Crocodiles and Floss Threaders

I know. I know. I have been woefully neglectful of this blog for a number of weeks and I apologize. I have no excuses except for laziness and the fact that every writer can only go to the well so often. I have been distracted with actually trying to earn a living . Oh, the burdens of real life!

The Frau and I have just returned from anther sojourn to Mexico. It is, as you know if you read here regularly, one of my favourite places on the planet. (see Missing Mexico)

The Mexican tourism industry has been taking it squarely in the monongalulus for a few years now…a situation that many Mexicans blame on the main stream media and on various American lobbyists intent on keeping local vacation dollars at home. Do I really need to remind people that Mexico is a big, big country with an overwhelmingly friendly population and, despite the violence you hear about in isolated trouble spots, you have a greater chance of being bonked by a coconut than winged by an errant bullet?

I guess I do. And now I have.

Every time we visit Mexico my wife goes on an intense hunt for some undiscoverable object.

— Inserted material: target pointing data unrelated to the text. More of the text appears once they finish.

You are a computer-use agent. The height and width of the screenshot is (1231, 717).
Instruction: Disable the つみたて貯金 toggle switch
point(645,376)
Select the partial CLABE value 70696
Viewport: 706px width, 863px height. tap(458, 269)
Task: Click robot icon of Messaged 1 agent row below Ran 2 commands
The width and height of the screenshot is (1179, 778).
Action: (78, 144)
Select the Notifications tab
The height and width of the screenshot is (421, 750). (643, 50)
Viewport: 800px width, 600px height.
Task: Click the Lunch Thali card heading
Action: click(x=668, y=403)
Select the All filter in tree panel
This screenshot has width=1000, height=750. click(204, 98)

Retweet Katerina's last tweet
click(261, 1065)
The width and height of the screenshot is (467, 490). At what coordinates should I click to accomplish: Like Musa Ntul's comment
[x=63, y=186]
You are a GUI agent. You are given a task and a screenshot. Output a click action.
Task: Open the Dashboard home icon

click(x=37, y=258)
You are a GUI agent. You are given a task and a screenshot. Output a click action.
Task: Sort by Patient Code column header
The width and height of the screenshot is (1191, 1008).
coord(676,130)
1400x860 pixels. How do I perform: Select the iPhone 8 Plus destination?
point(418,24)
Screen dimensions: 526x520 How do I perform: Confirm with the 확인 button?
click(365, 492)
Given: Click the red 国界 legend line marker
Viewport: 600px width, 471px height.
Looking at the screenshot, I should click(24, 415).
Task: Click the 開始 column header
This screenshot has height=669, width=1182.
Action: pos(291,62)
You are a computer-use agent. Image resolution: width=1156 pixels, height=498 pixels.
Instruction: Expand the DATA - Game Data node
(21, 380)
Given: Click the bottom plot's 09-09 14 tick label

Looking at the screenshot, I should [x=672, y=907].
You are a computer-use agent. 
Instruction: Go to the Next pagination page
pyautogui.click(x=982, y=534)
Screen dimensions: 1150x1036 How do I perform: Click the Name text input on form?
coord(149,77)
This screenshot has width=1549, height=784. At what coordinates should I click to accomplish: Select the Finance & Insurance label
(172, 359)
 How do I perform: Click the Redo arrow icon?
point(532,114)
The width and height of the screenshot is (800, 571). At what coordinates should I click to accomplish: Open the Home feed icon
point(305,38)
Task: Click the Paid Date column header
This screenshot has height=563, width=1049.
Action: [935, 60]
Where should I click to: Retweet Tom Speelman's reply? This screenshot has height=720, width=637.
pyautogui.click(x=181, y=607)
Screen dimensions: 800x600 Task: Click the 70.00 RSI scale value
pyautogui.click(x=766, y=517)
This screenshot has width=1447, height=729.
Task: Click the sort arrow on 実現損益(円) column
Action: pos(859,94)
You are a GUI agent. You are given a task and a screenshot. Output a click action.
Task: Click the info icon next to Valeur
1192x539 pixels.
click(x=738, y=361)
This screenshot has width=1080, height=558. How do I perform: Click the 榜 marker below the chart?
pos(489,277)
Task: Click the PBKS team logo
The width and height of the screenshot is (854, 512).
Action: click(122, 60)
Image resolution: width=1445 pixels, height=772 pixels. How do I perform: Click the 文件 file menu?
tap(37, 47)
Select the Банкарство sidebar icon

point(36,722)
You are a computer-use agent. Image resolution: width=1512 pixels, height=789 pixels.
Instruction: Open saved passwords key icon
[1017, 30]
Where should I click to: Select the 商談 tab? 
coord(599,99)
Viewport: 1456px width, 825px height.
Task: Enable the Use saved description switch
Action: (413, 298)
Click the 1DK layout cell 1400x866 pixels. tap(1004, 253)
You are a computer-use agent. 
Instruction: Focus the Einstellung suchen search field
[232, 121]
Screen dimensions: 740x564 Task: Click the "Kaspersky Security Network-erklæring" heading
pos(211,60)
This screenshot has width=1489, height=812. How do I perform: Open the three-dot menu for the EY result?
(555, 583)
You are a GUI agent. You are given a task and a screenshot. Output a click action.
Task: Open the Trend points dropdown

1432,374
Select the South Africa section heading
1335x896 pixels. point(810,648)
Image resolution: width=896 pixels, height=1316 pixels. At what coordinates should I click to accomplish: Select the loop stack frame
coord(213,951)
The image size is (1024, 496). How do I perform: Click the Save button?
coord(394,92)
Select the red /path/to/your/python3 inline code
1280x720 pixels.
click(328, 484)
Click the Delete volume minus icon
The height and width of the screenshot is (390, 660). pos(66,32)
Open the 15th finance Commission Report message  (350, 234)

We know it’ll be a fruitless search but that doesn’t stop us from pounding untold cobblestoned miles in the blazing heat.  One year the quest was for a specific type of sexy sandal. There are a lot of shoe stores in Puerto Vallarta (in every major Mexican city) and we visited them all. We looked at thousands of sexy sandals and each pair lacked some mystical, intangible quality known only to the Frau. This, you learn, is when husbands earn their stripes.

Not the shoes.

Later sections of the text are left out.